§ **PROVIDED PASSAGE**:
□ □ □
# Anyone use 'The AVIA Guide to Home Theater'?



## SteveB

I have a plasma display and like the picture but wonder if I am getting the best picture I can. Anyone use Avia and get good results? Any comparable product?

Steve


----------



## Guest

I have used it, but it was quit a while ago, on a older Sony rear projection....it seemed to work out ok. 
I replaced that TV with a Sony SXRD, and I used the "Video Essentials" on this....it worked good for me.
I am going to try the AVIA on it, and compare the results, and let you know.


I am thinking about trying Spyder TV, but more expensive...not sure if it would be worth it.

hman


----------



## nova

I use Avia,... it did wonders for my old Mitsubishi 32" CRT and my current Panasonic 32" CRT,... though I have to admit I could not see much improvement after using it on my Sony 50" GWIII LCD, but still some. I give Avia a :T , well worth the purchase price.


----------



## RollsRoyce

I have AVIA, and use it and its sisters AVIA Pro and the Sound and Vision Home Theater Setup disc a lot!:T There's another product you should be aware of. Go on AVS Forum and search for "Get Gray". This is a set of patterns downloadable as a disc image file that can be burned to a disc. They were specifically designed for use with digital displays such as LCD, plasma, DLP, and so on, but can also be used with older analog (CRT) displays. I haven't personally used it, but lots of folks over there do. It is also highly recommended by the makers of the CalMAN video calibration software.


----------



## Sonnie

I looked but can't seem to find that Get Gray over at AVS. If someone does find it, let me know and I'll host it here in a Sticky Thread where it can be easily located.

Phil M purchased CalMAN and is planning a review once he gets time.

I've used AVIA quite a bit and it seems to do pretty well.


----------



## RollsRoyce

Sonnie said:


> I looked but can't seem to find that Get Gray over at AVS. If someone does find it, let me know and I'll host it here in a Sticky Thread where it can be easily located.
> 
> Phil M purchased CalMAN and is planning a review once he gets time.
> 
> I've used AVIA quite a bit and it seems to do pretty well.


Whoops! That should've been "GetGray". My bad! And it can be found at www.calibrate.tv .

I also have CalMAN, and it works very well indeed. I purchased it bundled with an EyeOne Pro spectrophotometer with an eye to being able to calibrate LCD/DLP/Plasma/LCoS FP and RP displays (when I finally get one) as well as my trusty CRT RPTV. IMHO, the only real drawback is that it currently must be used with MS Excel, so you have the additional expense of another software package. The next major release of CalMAN, later this year, is planned to be a standalone app. I'm eagerly looking forward to that! :bigsmile:


----------



## Sonnie

Hmmm... looks like that might require some investigating.
□ □ □
§ **SOURCE MATERIAL**:
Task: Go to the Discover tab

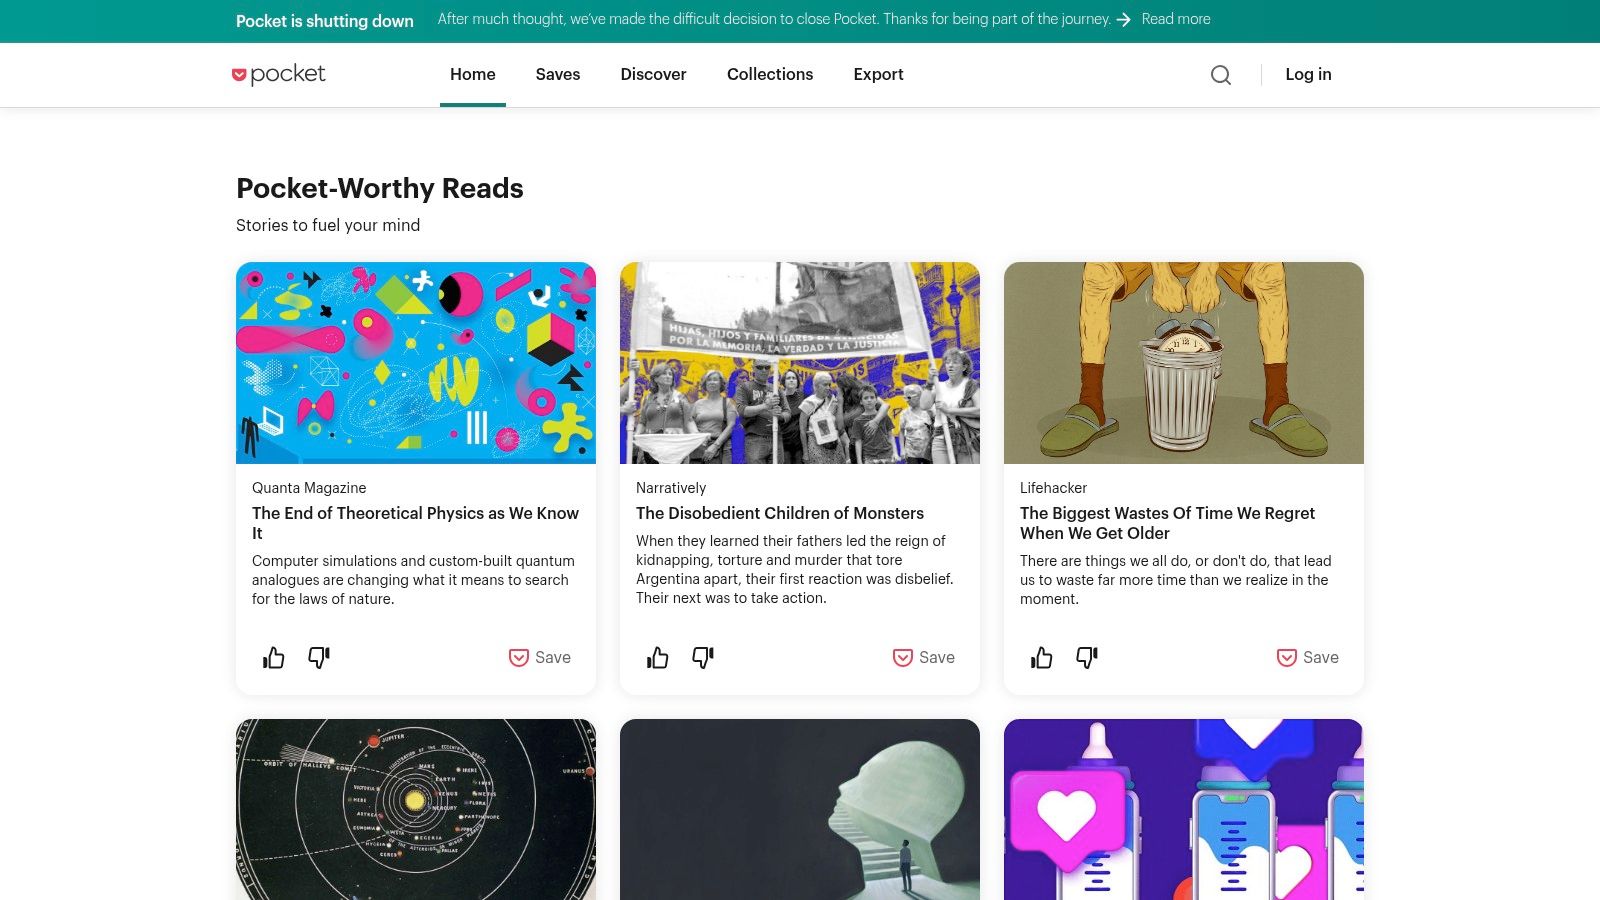Action: (x=653, y=74)
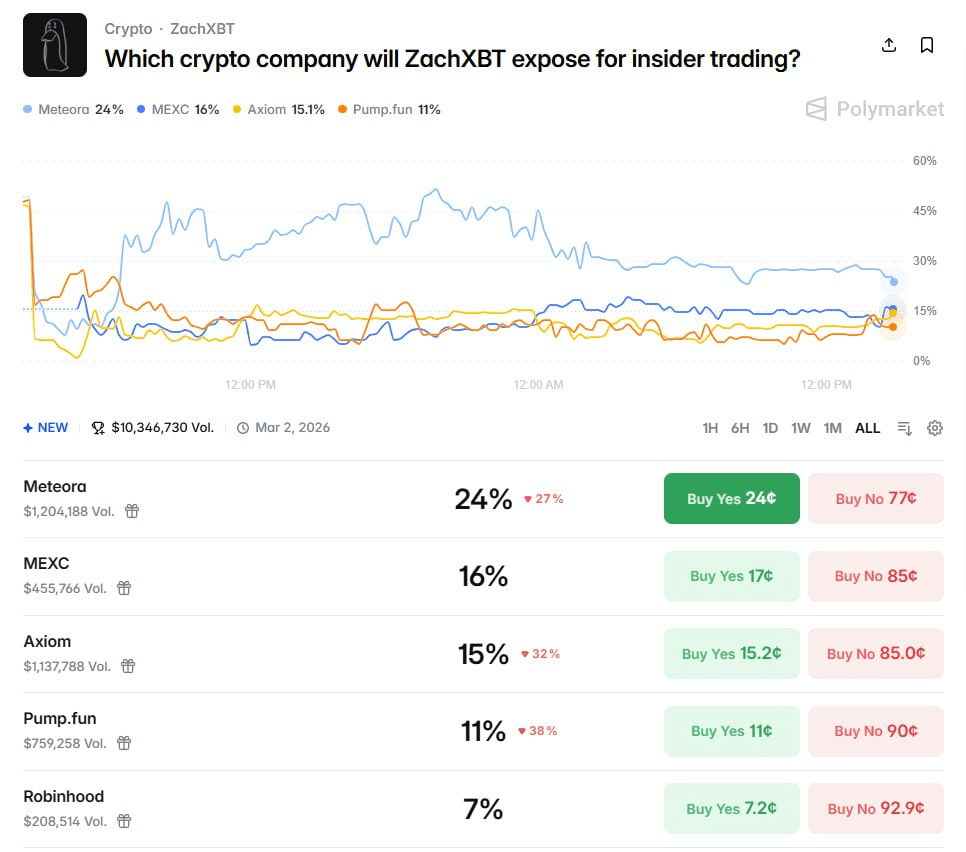Open chart settings gear icon

tap(935, 428)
□ □ □
§ **ACTIONS TO TAKE**:
1 - Translate this sentence from the AVIA thread into Spanish: "The next major release of CalMAN, later this year, is planned to be a standalone app."
2 - According to the AVIA thread, what software must CalMAN currently be used with?
3 - Print the section of the AVIA thread from "I have a plasma" to "work out ok.".

§ **RESULTS FOR EACH TASK**:
1 - Está previsto que la próxima versión importante de CalMAN, más adelante este año, sea una aplicación independiente.

2 - MS Excel.

3 -
I have a plasma display and like the picture but wonder if I am getting the best picture I can. Anyone use Avia and get good results? Any comparable product?

Steve


----------



## Guest

I have used it, but it was quit a while ago, on a older Sony rear projection....it seemed to work out ok.